Investing in responsible renewable energy development means thousands of jobs, emission reductions and energy independence. Slowing or simply blocking renewables limits access to cheaper, cleaner energy and stalls progress for meaningful climate solutions. 

Solar panels

Renewable energy development in the California desert

Tom Brewster Photography

4. This agenda threatens the health of our communities

Oil and gas companies have repeatedly shown that they will always prioritize making money over our safety and health. As a result, the pollution created from both extracting and burning these fossil fuels is released into the air and water we all breathe and drink. Often, the residents of the hardest-hit communities are the same people whose livelihoods are linked to the industries jeopardizing their families’ health.

Letting fossil fuel companies and their enabling politicians plunder public lands threatens the well-being of our communities, which depend on them for clean air, clean water and healthy outdoor experiences. The voices of the people—for whom the government should be managing these public lands—and especially those who suffer the worst impacts of climate change and climate pollution—are not at the table, and that needs to change immediately. 

5. The real emergency is the climate crisis

From the mega-fires in L.A. to superstorms in Florida, millions of people are hurting right now because of the effects of climate change. Our country’s (and the world’s) dependence on fossil fuels exacerbates these effects.

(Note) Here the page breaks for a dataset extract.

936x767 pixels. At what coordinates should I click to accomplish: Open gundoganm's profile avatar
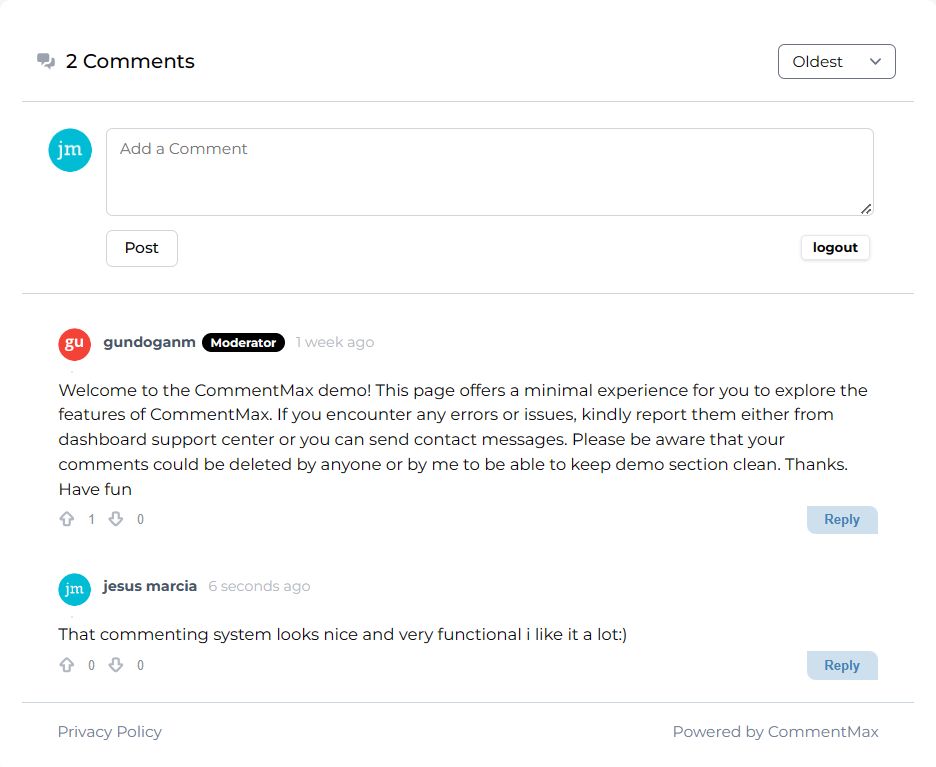tap(74, 342)
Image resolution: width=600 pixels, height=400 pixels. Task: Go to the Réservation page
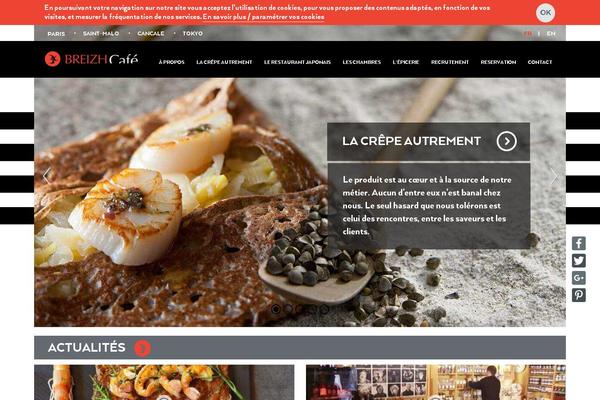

We know that the Earth’s climate has fluctuated over millennia, but the speed and scale of today’s changes are unprecedented. Human activities—especially the burning of fossil fuels—are warming the climate. As we said earlier on, about one-fourth of the country’s greenhouse gas emissions that fuel climate change can be traced back to oil, gas and coal from public lands and waters. The hotter the planet gets, the more extreme and destructive the weather will become—putting more communities, and their health, at risk.